Tsekoa was responding to questions by the Lesotho Times to explain why the Libyan embassy in Maseru had been allowed to hoist the two flags representing the warring sides in Libya.

The embassy last week hoisted the flag representing the old order under Muammar Gadaffi as well as the new one representing the National Transitional Council (NTC), the rebel group that ousted Gadaffi last month.

“We have not associated ourselves with them (rebel authority) as we’re taking time to assess the situation on the ground, so that when we finally take a position, it’s an informed one,” Tsekoa said.

He added that Lesotho’s embassy in Libya would remain closed until “such a time that calm prevails”.

“Our embassy staff has come back home from Libya until such a time that order has been restored in that country.”

Tsekoa on Friday summoned the Libyan officials to his office to explain why the embassy had hoisted the rebel flag.

He said the issue of the two flags “is out of our hands”.

“The issue of two flags is totally new to us.

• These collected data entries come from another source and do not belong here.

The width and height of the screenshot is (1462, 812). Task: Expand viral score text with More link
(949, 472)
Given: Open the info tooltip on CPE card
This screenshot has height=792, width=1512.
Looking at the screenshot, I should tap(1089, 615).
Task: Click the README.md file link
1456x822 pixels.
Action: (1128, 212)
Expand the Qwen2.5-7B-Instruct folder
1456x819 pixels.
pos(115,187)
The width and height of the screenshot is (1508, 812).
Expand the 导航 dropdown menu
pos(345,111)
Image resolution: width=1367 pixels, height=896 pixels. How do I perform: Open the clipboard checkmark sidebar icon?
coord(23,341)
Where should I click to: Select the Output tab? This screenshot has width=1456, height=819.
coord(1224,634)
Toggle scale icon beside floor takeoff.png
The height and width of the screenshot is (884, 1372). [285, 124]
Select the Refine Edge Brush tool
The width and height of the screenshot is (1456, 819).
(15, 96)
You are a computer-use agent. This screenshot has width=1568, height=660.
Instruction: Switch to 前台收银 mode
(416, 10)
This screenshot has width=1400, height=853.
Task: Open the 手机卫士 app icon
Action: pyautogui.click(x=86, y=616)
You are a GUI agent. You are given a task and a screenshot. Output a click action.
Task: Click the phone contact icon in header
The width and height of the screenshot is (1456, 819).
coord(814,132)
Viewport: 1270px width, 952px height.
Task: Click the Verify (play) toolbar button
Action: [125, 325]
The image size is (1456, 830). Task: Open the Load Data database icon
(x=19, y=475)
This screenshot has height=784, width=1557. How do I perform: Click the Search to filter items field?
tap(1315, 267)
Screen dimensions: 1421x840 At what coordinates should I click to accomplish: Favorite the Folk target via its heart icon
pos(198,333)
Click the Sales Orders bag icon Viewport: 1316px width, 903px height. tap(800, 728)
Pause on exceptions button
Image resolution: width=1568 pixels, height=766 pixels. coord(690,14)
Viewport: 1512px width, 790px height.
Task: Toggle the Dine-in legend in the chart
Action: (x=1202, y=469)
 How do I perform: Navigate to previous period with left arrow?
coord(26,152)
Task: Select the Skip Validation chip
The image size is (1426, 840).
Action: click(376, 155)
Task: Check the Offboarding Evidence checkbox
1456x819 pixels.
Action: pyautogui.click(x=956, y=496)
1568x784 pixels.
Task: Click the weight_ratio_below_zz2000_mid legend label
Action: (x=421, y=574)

But there is not much we can do except to seek an explanation from the Libyan embassy in Maseru,” Tsekoa said.

Tsekoa also revealed that the Libyan officials in Lesotho had told him that they were hoisting the NTC flag because it “is representative of the Libyan people”.

“I have been told that the Libyan embassy in Lesotho represents the Libyan people, who have pronounced clearly that they endorsed the leadership of the NTC,” Tsekoa said.

He said the officials made it clear to him that they took orders directly from the Libyan people.

Attempts to get comment from the Libyan embassy yesterday failed with a secretary who picked the phone telling this paper that they would not be responding to questions from the media.

“The embassy will not be responding to any questions from the media,” she said.